Rounding to nearest 100

Question

First number needs to be rounded to nearest second number. There are many ways of doing this, but whats the best and shortest algorithm? Anyone up for a challenge :-)

Answer 1

Is this homework?

Generally, mod 100, then if >50 add else subtract.

Answer 2

This will do it, given you're using integer math:

n = (n + 50) / 100 * 100

Of course, you didn't specify the behavior of e.g., 1350 and 1450, so I've elected to round up.
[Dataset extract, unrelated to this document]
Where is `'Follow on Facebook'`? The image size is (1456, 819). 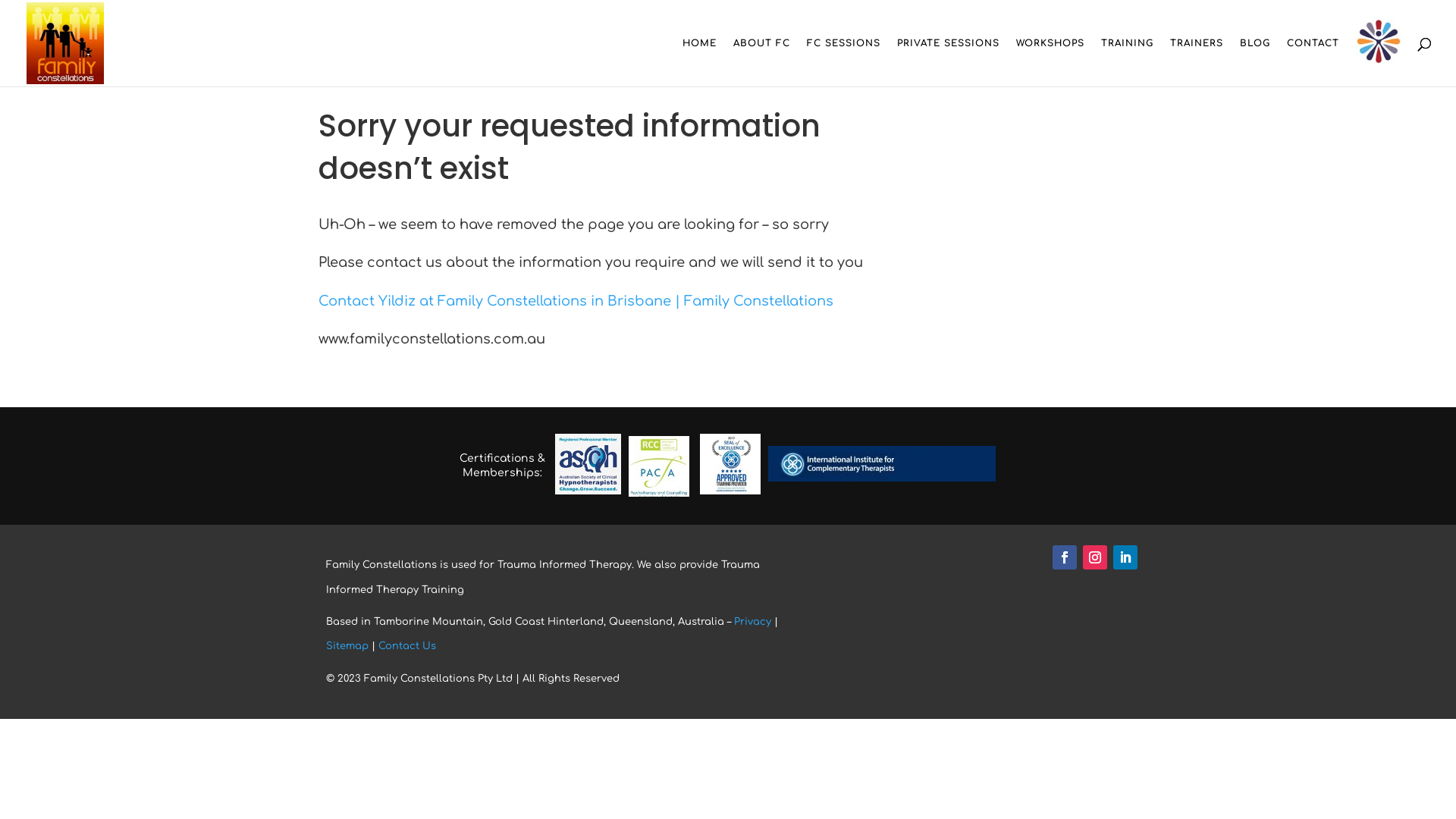 'Follow on Facebook' is located at coordinates (1063, 557).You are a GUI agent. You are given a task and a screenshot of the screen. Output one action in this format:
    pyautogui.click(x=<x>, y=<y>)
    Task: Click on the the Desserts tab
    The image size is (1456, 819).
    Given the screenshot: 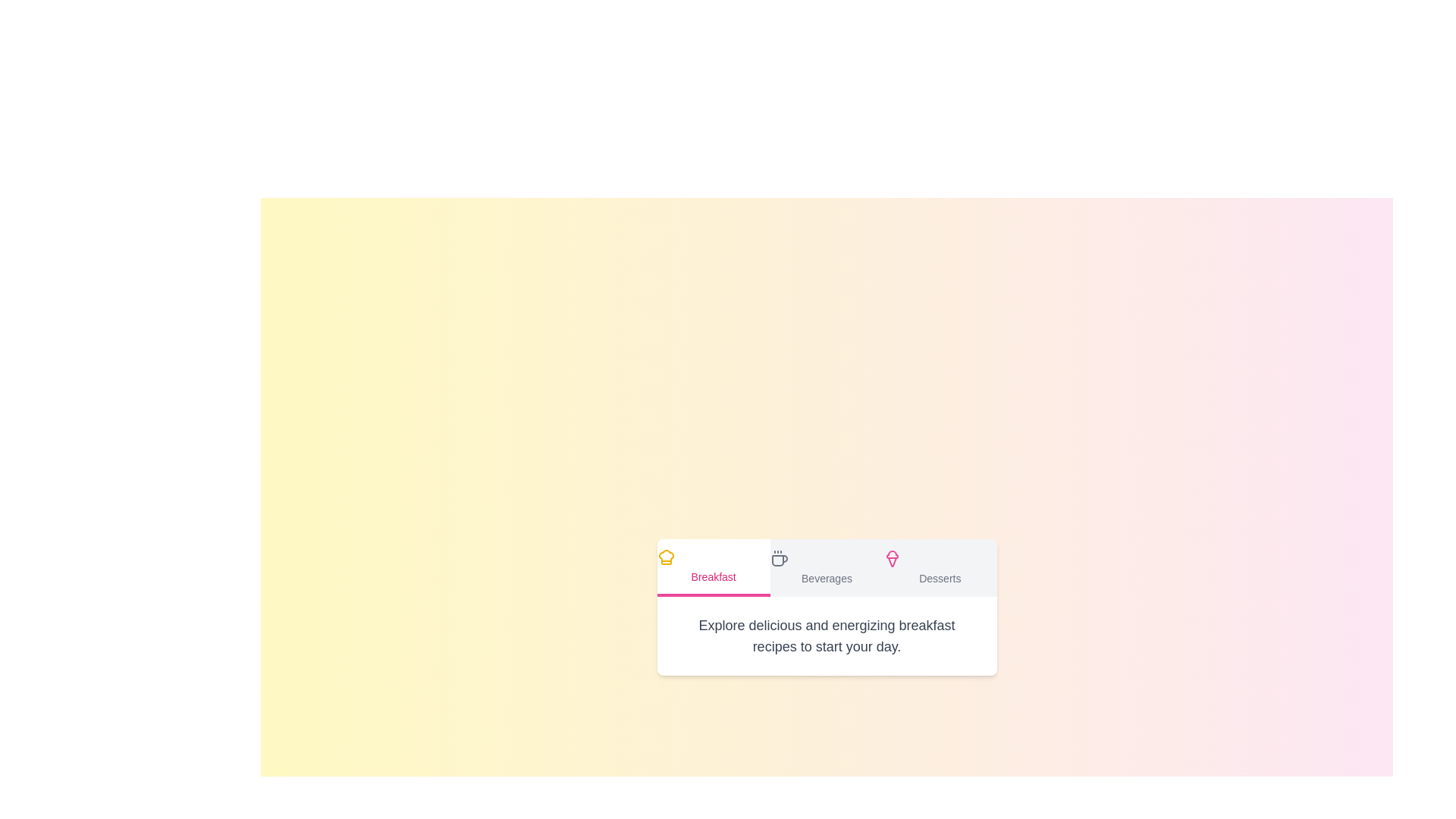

If you need round-to-even, that'll not work.

Answer 3

Ruby's round method can consume negative precisions:

n.round(-2)

In this case -2 gets you rounding to the nearest hundred.

Answer 4

100 * round(n/100.0)

Answer 5

As per Pawan Pillai's comment above, rounding to nearest 100th in Javascript:
100 * Math.floor((foo + 50) / 100);

Answer 6

I know it's late in the game, but here's something I generally set up when I'm dealing with having to round things up to the nearest nTh:

Number.prototype.roundTo = function(nTo) {
    nTo = nTo || 10;
    return Math.round(this * (1 / nTo) ) * nTo;
}
console.log("roundto ", (925.50).roundTo(100));

Number.prototype.ceilTo = function(nTo) {
    nTo = nTo || 10;
    return Math.ceil(this * (1 / nTo) ) * nTo;
}
console.log("ceilTo ", (925.50).ceilTo(100));

Number.prototype.floorTo = function(nTo) {
    nTo = nTo || 10;
    return Math.floor(this * (1 / nTo) ) * nTo;
}
console.log("floorTo ", (925.50).floorTo(100));

I find myself using Number.ceilTo(..) because I'm working with Canvas and trying to get out to determine how far out to scale.